Fast tausend interessierte und neugierige Kirchentagsbesucher haben an diesem Samstagabend vor dem Gittertor der Kartäuserkirche in der Kölner Südstadt ausgeharrt und stoisch einem Gewitter getrotzt. Am Ende ist nur Platz für 400 Leute. Wer es geschafft hat, betritt barfuß einen weißgetünchten Kirchenraum. Über dem Eingang steht: "Herzlich willkommen im Weinberg der Liebe." Der Gang zwischen den Bänken ist mit rotem Samt ausgelegt, von der Empore rieseln Wein- und Rosenblätter auf die Gemeinde herab. Ein Mann tritt ans Mikrofon: "Dies ist ein erotischer Gottesdienst. Können Sie ein klein wenig zusammenrücken?". Unsicheres Kichern. Erste Tanzdarbietung: Begleitet von Trommelschlägen schlängelt sich die Tänzerin im hautfarbenen Body über den Boden. Eine gotteslästerliche Provokation? "Gut, dass uns Kardinal Meisner nicht sieht", flüstert jemand.
Aufruf zur körperlichen Liebe
Der Pfarrer tritt auf: schwarzer Talar, nackte Füße. Biblische Lesung ist das Hohelied Salomo, das einzige erotische Buch in der Heiligen Schrift. "Erotik und Lust sind keine von Gott abgetrennten Sperrgebiete. Lust will ausgelebt werden", predigt Armin Beuscher, um allerdings sofort einzuschränken: "Dazu sind wir heute im Gottesdienst natürlich nur bedingt in der Lage." Er erzählt von seinem Hausarzt, der ihn einmal mit der Frage überraschte: "Beten Sie regelmäßig mit Ihrer Frau und haben Sie regelmäßig Verkehr?" Verlegen habe er daraufhin etwas von den Pflichten eines christlichen Ehemanns gemurmelt, doch später sei ihm die tiefere Bedeutung der Frage bewusst geworden: "Beides - Spiritualität und Erotik - lebt von der Übung." Auch Gottes Zärtlichkeit könne mit allen Sinnen gespürt werden. "Es gibt keinen Sex, wenn Gott schon schläft." Beuschers Fazit: "Vielleicht sollten wir Pfarrer öfter mit unserer Liebsten ins Bett gehen. Amen."
Umarmungen, Küsse und ein Salbungsritual
Nun sind die Gläubigen gefragt: Sie sollen sich an einem Salbungsritual beteiligen, dem Sitznachbarn Stirn und Hände massieren.

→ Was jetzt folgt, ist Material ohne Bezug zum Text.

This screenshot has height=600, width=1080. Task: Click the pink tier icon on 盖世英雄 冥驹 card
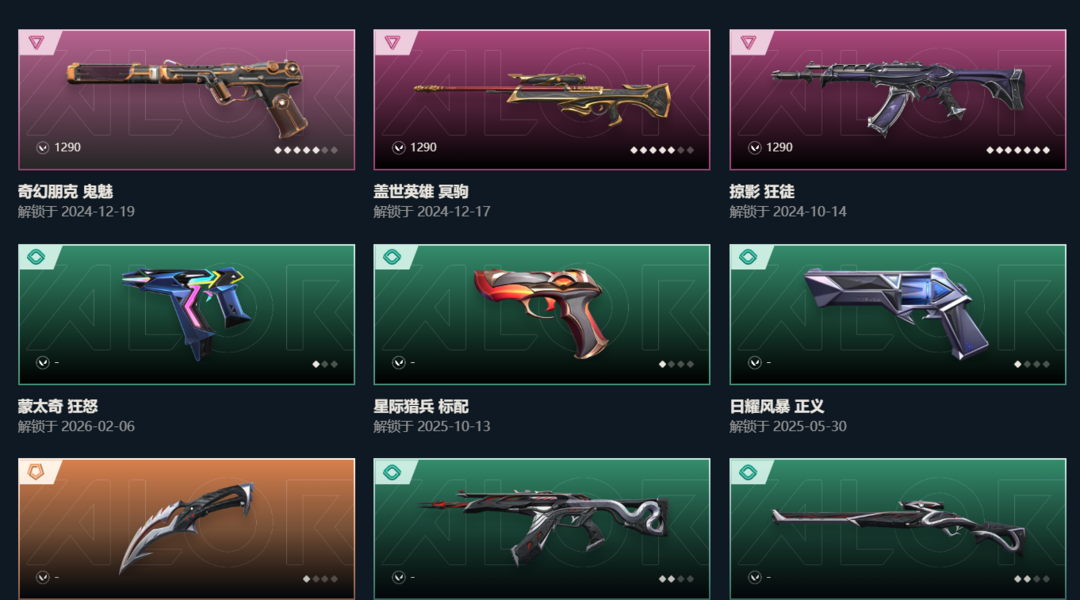point(393,43)
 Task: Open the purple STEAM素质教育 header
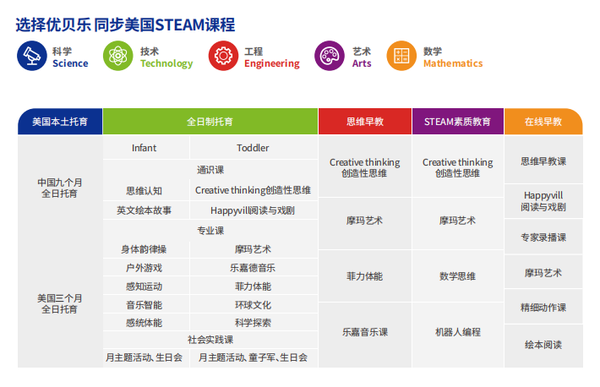point(458,122)
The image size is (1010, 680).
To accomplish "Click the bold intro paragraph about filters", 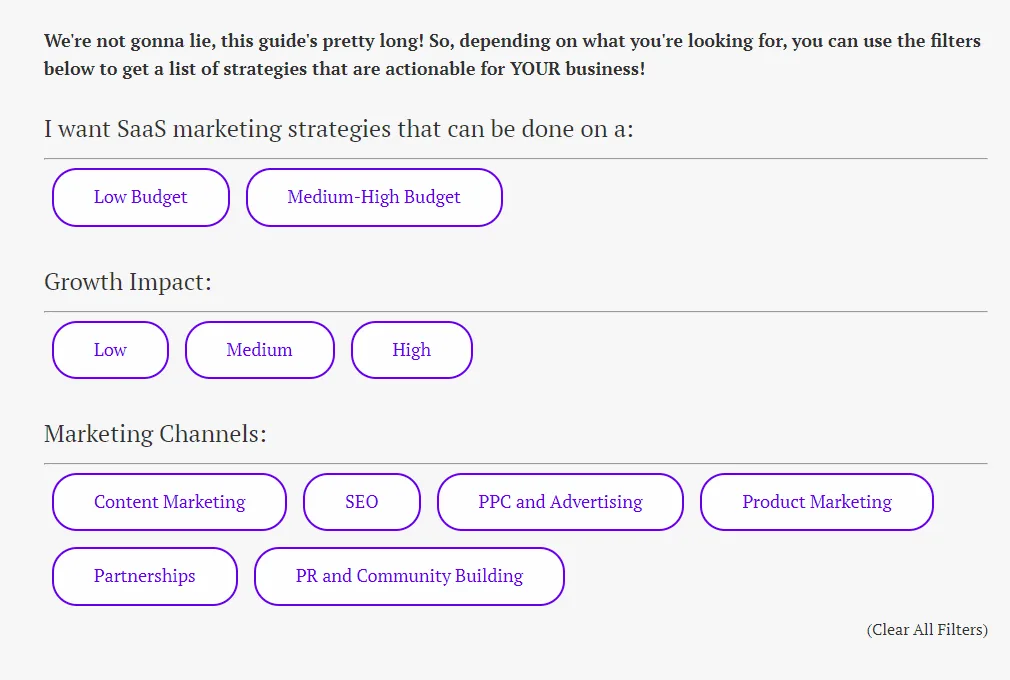I will pyautogui.click(x=512, y=55).
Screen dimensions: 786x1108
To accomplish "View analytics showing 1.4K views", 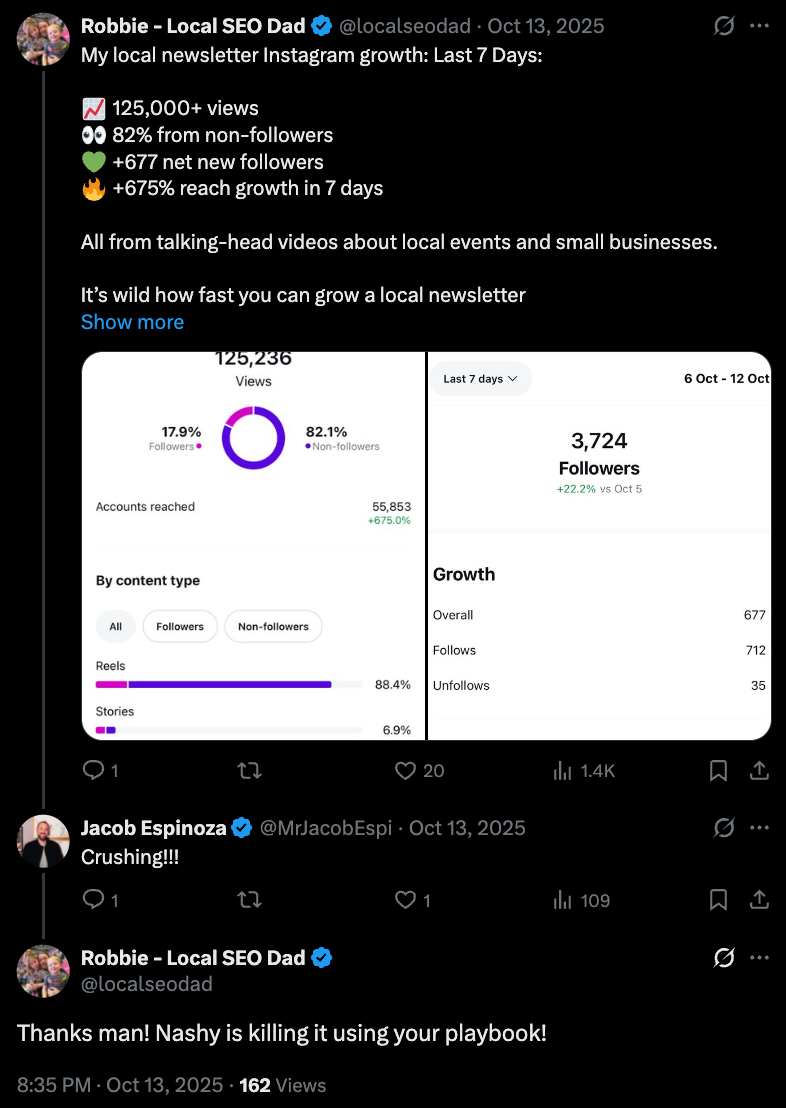I will (x=563, y=770).
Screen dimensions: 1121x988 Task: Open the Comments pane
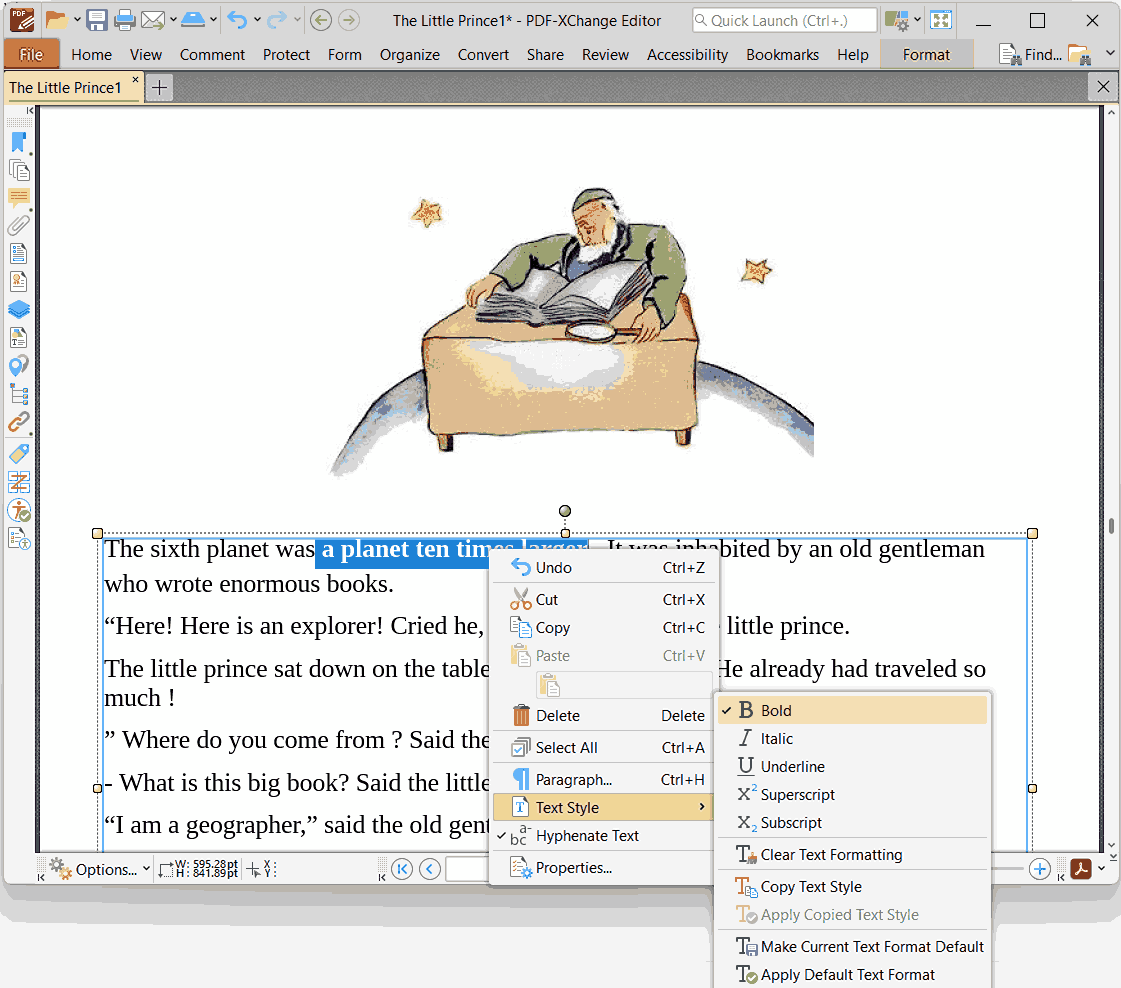pos(19,197)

Manch einer ist mit einem Mal sehr in sein Liedblatt vertieft. Aber einige trauen sich, und zwei, drei jüngere Paare wagen sogar eine Umarmung und ein paar Küsse. Die Stimmung lockert sich. "So müssten alle Gottesdienste sein", seufzt die 59-jährige Birgit Krüger aus der Nähe von Hamburg, und die Bayerin Gertrud Schirmer, 72 Jahre alt, meint: "Die Salbung fand ich am schönsten." Dann sprechen alle noch das Vaterunser, und Pfarrer Beuscher ermahnt die Gemeinde mit den Worten: "Lobt Gott mit euren Körpern, mit eurer Lust und Zärtlichkeit." An der Stärke des Beifalls gemessen, ist man voll guter Vorsätze.